Index(['year', 'km_driven', 'fuel_Diesel', 'fuel_Electric', 'fuel_LPG',
       'fuel_Petrol', 'seller_type_Individual', 'seller_type_Trustmark Dealer',
       'transmission_Manual', 'owner_Fourth & Above Owner',
       'owner_Second Owner', 'owner_Test Drive Car', 'owner_Third Owner'],
      dtype='object')

### Therefore our equation is:
##### selling_price = -71,683,646 + (year)*(3.62x10^4) - (km_driven)*(8.32x10^-1) + (fuel_Diesel)*(2.88x10^5) - (fuel_Electric)*(7.28x10^-11) + (fuel_LPG)*(4.65x10^4) + (fuel_Petrol)*(2.64x10^3) - (seller_type_Individual)*(6.05x10^4) + (seller_type_Trustmark Dealer)*(1.72x10^5) - (transmission_Manual)*(8.64x10^5) - (owner_Fourth & Above Owner)*(3.51x10^3) - (owner_Second Owner)*(4.05x10^4) + (owner_Test Drive Car)*(1.83x10^5) - (owner_Third Owner)*(2.84x10^4)

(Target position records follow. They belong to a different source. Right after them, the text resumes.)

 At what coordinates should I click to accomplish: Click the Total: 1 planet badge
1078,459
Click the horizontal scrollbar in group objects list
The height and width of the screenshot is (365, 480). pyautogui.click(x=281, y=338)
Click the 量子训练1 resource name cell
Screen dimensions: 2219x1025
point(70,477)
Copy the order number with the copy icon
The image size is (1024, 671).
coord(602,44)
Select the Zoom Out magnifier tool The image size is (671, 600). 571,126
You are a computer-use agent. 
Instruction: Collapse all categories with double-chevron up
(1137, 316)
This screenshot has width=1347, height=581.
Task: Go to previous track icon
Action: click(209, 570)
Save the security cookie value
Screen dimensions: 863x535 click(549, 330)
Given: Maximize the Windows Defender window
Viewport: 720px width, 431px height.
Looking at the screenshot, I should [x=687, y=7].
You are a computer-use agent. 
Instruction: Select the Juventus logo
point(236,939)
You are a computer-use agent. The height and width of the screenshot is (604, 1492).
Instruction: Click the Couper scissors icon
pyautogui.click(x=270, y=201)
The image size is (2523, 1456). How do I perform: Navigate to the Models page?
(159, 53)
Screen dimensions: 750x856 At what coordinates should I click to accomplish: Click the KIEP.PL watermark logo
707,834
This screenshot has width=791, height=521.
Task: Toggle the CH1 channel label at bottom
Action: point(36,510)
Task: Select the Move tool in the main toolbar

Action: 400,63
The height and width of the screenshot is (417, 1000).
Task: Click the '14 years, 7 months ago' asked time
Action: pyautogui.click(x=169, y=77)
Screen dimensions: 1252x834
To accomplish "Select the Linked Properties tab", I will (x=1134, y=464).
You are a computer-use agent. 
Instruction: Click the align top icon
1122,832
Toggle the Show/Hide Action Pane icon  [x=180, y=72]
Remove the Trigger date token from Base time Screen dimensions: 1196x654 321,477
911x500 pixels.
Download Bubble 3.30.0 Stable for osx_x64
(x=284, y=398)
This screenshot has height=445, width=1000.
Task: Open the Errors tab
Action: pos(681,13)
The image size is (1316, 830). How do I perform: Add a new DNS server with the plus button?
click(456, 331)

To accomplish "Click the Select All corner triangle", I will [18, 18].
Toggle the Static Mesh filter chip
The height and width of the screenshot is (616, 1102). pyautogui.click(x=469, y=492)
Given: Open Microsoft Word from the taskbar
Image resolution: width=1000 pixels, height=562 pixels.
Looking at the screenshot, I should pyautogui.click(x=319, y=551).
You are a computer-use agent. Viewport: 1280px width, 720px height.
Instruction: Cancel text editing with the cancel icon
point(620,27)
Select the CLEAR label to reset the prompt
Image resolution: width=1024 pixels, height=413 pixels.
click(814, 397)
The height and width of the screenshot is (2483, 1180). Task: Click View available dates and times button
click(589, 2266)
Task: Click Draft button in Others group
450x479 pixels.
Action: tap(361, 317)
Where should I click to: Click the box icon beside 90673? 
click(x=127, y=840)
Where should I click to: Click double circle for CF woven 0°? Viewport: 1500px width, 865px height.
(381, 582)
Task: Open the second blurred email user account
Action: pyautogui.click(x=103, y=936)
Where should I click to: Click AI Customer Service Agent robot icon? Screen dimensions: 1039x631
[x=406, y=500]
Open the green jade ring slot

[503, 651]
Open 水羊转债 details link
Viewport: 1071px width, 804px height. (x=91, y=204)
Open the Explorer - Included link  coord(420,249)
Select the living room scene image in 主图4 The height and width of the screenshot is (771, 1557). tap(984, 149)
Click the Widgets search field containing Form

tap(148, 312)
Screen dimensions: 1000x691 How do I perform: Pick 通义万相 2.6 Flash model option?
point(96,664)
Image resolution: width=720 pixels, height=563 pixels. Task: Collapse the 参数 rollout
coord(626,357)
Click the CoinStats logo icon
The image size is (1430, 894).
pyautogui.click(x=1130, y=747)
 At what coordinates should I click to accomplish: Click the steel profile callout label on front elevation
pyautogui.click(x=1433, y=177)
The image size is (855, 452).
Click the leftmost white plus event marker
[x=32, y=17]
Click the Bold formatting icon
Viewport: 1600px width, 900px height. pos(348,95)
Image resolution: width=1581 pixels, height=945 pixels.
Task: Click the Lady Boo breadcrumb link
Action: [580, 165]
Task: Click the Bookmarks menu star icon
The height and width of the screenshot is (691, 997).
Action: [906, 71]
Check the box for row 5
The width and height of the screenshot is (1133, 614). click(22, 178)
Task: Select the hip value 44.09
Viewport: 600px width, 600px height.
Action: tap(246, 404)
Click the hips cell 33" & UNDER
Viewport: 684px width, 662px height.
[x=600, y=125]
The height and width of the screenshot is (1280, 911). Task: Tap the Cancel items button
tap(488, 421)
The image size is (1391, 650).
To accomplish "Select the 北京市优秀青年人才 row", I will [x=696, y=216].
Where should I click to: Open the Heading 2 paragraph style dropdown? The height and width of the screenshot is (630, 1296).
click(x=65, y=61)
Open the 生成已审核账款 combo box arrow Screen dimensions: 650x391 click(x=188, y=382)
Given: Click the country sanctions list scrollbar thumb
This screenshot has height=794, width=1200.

## Predicting the Test set results

In [26]:
y_predval=regressor.predict(X_val.values)
y_validate = y_val.to_numpy()

In [27]:
np.hstack((y_predval,y_validate)).round()

array([[280944., 350000.],
       [821100., 780000.],
       [465916., 434999.],
       ...,
       [733369., 910000.],
       [748128., 630000.],
       [575889., 700000.]])

In [28]:
y_pred=regressor.predict(X_test.values)

### Calculate RMSE, R-Square

In [29]:
from sklearn.metrics import mean_squared_error, r2_score 
import math 
print(f"r-square: {r2_score(y_test,y_pred):.2f}") 
print(f"MSE: {mean_squared_error(y_test,y_pred):.2f}") 
print(f"RMSE: {math.sqrt(mean_squared_error(y_test,y_pred)):.2f}")

r-square: 0.51
MSE: 168456064524.40
RMSE: 410434.00


## Validation case scenario:
#### 1. Predict how much will be the car selling price for a car of 
- year 2014 
- 70000 km driven 
- fuel type Diesel
- Seller type Dealer
- manual transmission
- first owner

** 465000 ** actual


In [30]:
X_test.head()

Unnamed: 0,year,km_driven,fuel_Diesel,fuel_Electric,fuel_LPG,fuel_Petrol,seller_type_Individual,seller_type_Trustmark Dealer,transmission_Manual,owner_Fourth & Above Owner,owner_Second Owner,owner_Test Drive Car,owner_Third Owner
1218,2011,60000,0,0,0,1,1,0,1,0,0,0,0
2409,2014,90000,1,0,0,0,1,0,1,0,1,0,0
4010,2018,6000,0,0,0,1,1,0,1,0,0,0,0
797,2013,41988,1,0,0,0,0,0,1,0,0,0,0
723,2010,47564,0,0,0,1,0,0,1,0,1,0,0


In [32]:
regressor.predict([[2014,70000,1,0,0,0,0,0,1,0,0,0,0]])

array([[638780.60333154]])

#### From this validation case we can see that our model did not do very well, as it predicted the selling price to be 638,781 and the actual was 465,000. Some adjustments should be made to improve this model.